## WORK TO DO
(1) Translate this sentence from the D.T. Gruelle Company service terms into Spanish: "If Payment is not timely made as provided, any other unpaid accounts with D.T. Gruelle Company may, at its option, be declared and become fully due and payable immediately."
(2) Extend the D.T. Gruelle Company service terms, picking up from their final words.

## SOURCE EXTRACT
________________________
1.02 In performing such services, D.T. Gruelle Company may, at its
election, disburse finds in payment of Customs duties, services, bonds,
carrier’s charges, and other normal and customary expenses incurred in
performing its services. D.T. Gruelle
Company may also require payment of a deposit before undertaking or continuing
any services and advances, or may at any time refuse to undertake or continue
to perform services or make advances without prior payment.
1.03 In
consideration for D.T. Gruelle Company performing services, on behalf of
client, including any advancement of funds, client agrees to pay for D.T.
Gruelle Company performing services or advancing funds unless client has
established credit as stated in 1.06.
1.04 If
Payment is not timely made as provided, any other unpaid accounts with D.T.
Gruelle Company may, at its option, be declared and become fully due and
payable immediately.
1.05 In the event
of any default in payment due from client, client agrees to pay reasonable
collection costs and in the event, the account is referred to any attorney for
enforcement of collection, to pay reasonable attorney’s fees and costs.
1.06 If the
client qualifies for credit, client agrees to pay the total shown on the D.T.
________________________
## RAW DATA
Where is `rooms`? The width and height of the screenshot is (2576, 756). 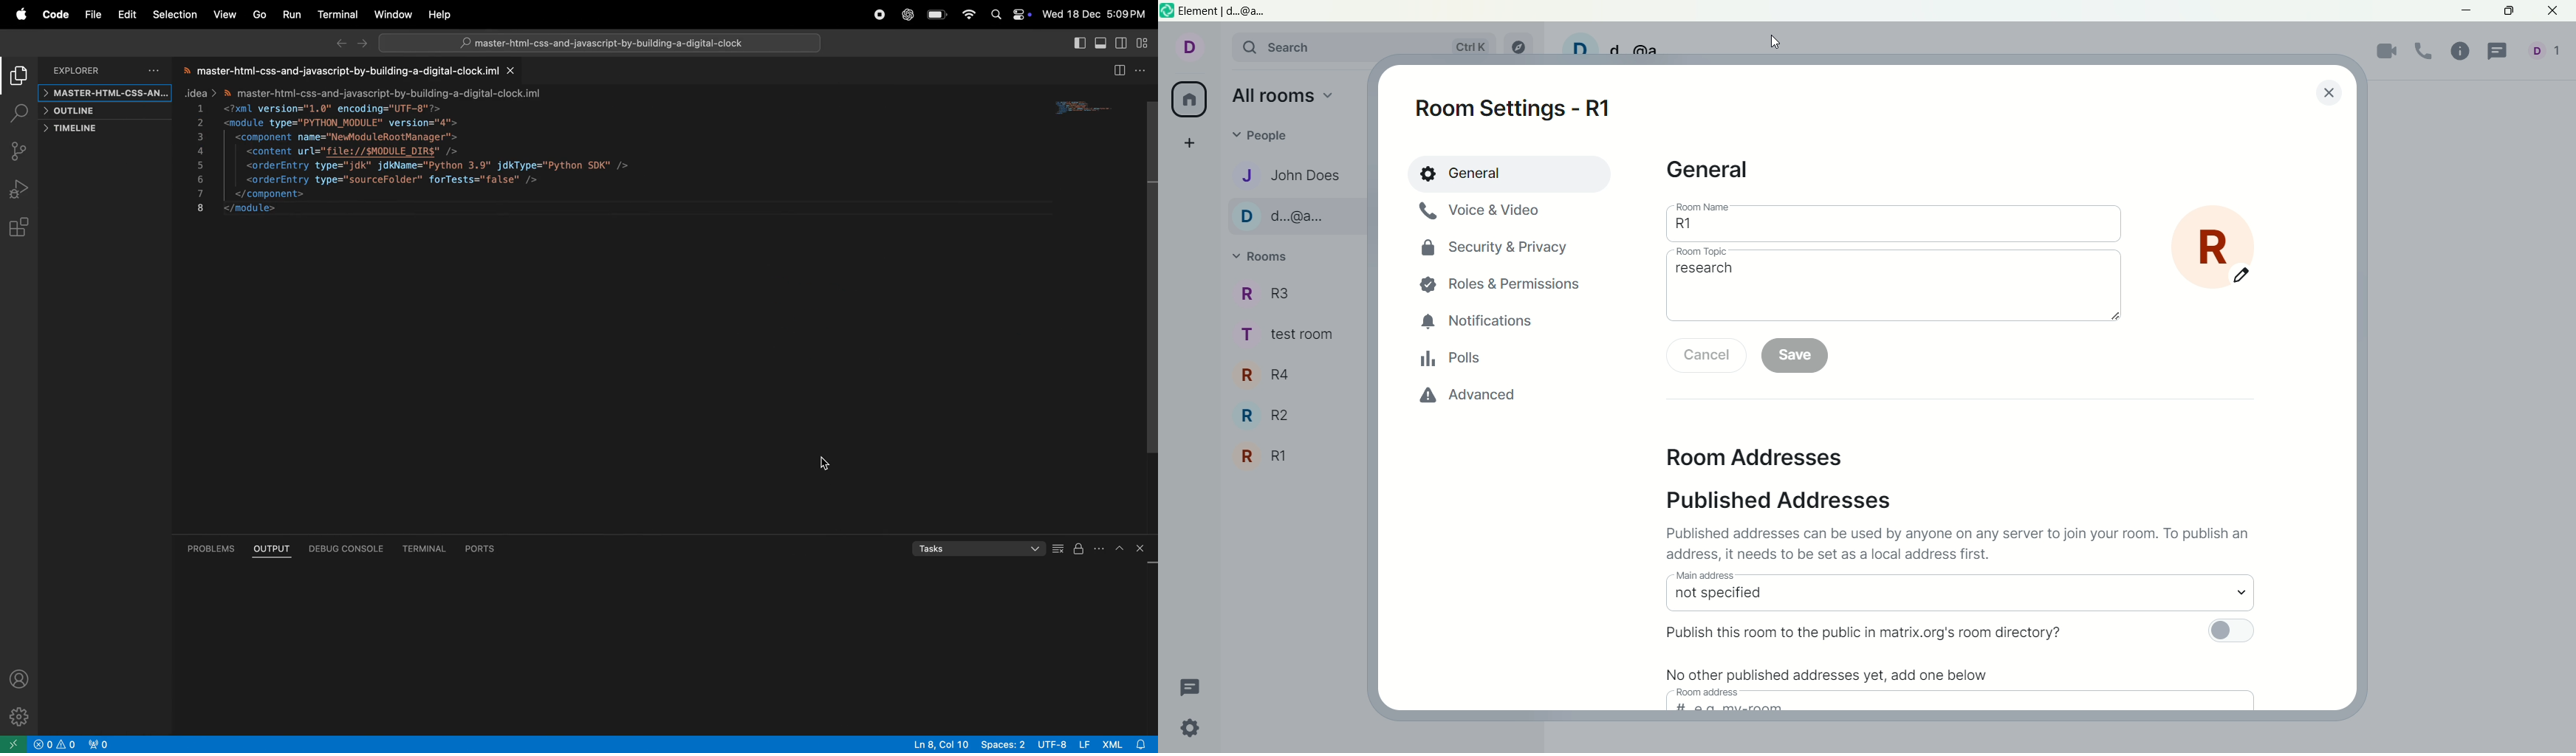 rooms is located at coordinates (1259, 258). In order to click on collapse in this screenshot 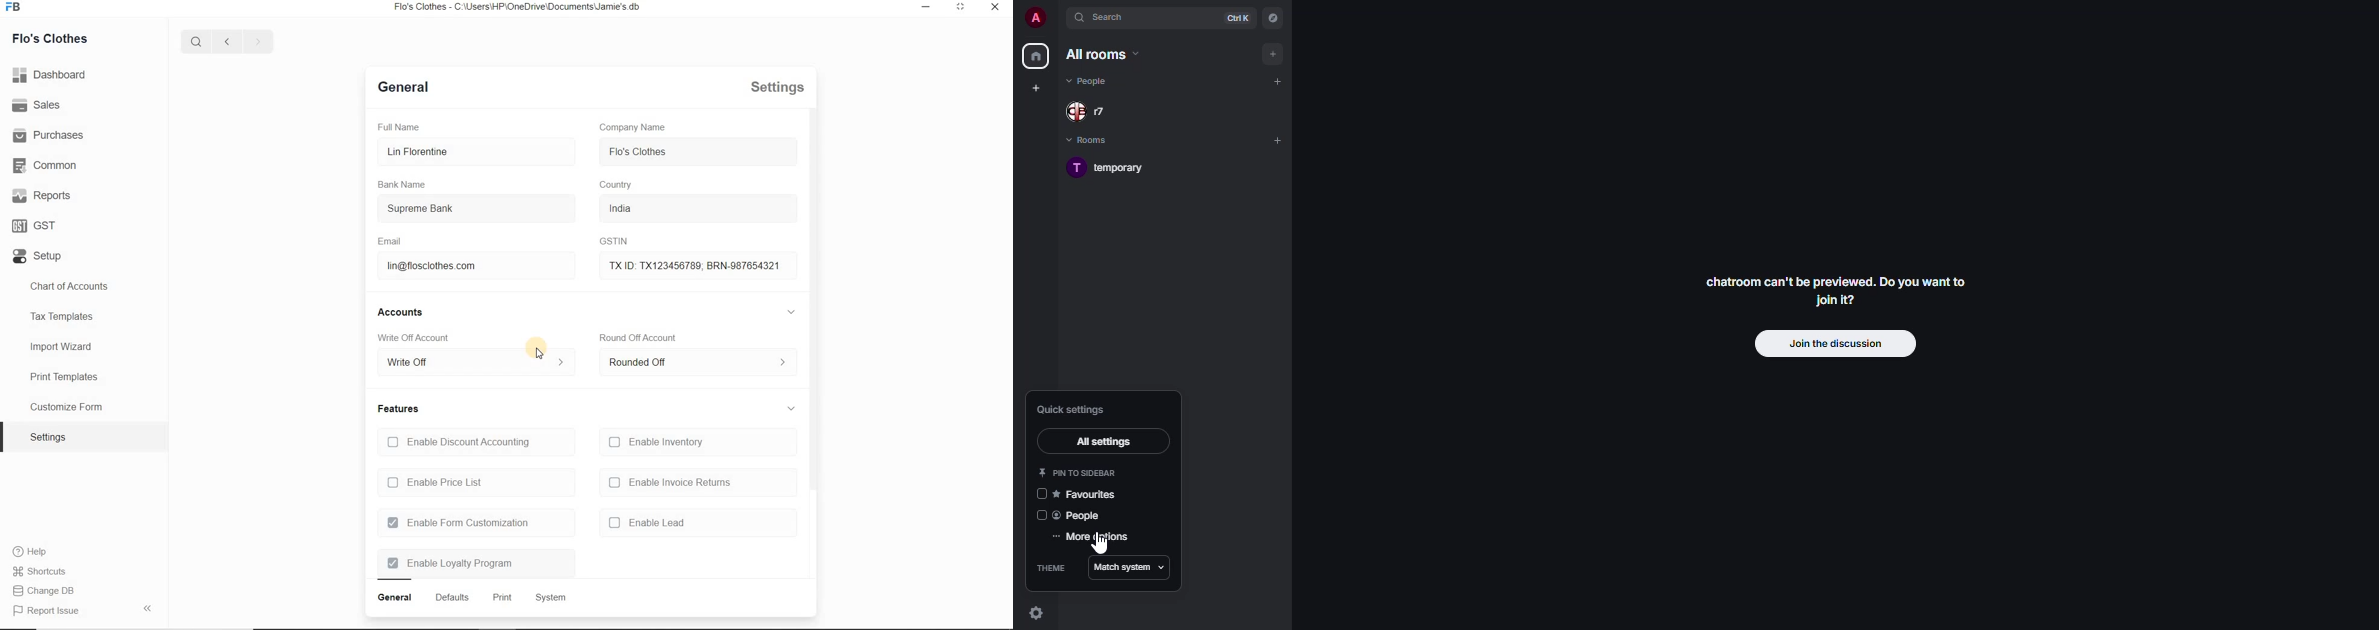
________________________
## THE RESPONSES
(1) Si el pago no se efectúa puntualmente según lo previsto, cualquier otra cuenta pendiente con D.T. Gruelle Company podrá, a opción de esta, declararse vencida y pasar a ser totalmente exigible y pagadera de inmediato.

(2)
Gruelle Company invoice upon receipt by the client. Unpaid balances will be deemed delinquent after 10 days and
subject to an annual finance charge of 18%.
1.07 Client
warrants and represents that the information given on this application is true
and correct.
1.08 Client
grants D.T. Gruelle Company a security interest in any property of client which
is, has been, or will be in D.T. Gruelle Company possession or control, until
full payment is made or any unpaid balance client owes D.T. Gruelle Company,
and authorizes D.T. Gruelle Company to retain the property, or stop it in
transit, to secure full payment.
1.09 This
agreement shall be a continuing agreement, but may be terminated at any time by
client or the D.T. Gruelle Company upon reasonable written notice.
1.10 Client
further agrees that this agreement is to be governed by the laws of the
Commonwealth of Pennsylvania, and that at the option of D.T. Gruelle Company;
the venue of any suit brought to enforce this agreement may be laid in
Allegheny County, Pennsylvania.
1.11 Client
agrees that all business handled by D.T. Gruelle Company is under the National
Customs Brokers and Freight Forwarders Association of America, Inc., terms and
conditions, which appears on the reverse side of D.T. Gruelle Company Invoices.
1.12 Client
agrees to Pay D.T. Gruelle Company a negotiated percentage of any duty
recoveries pertaining to protests, to obtain duty refunds, drawback etc.,
subject to a $25.00 minimum.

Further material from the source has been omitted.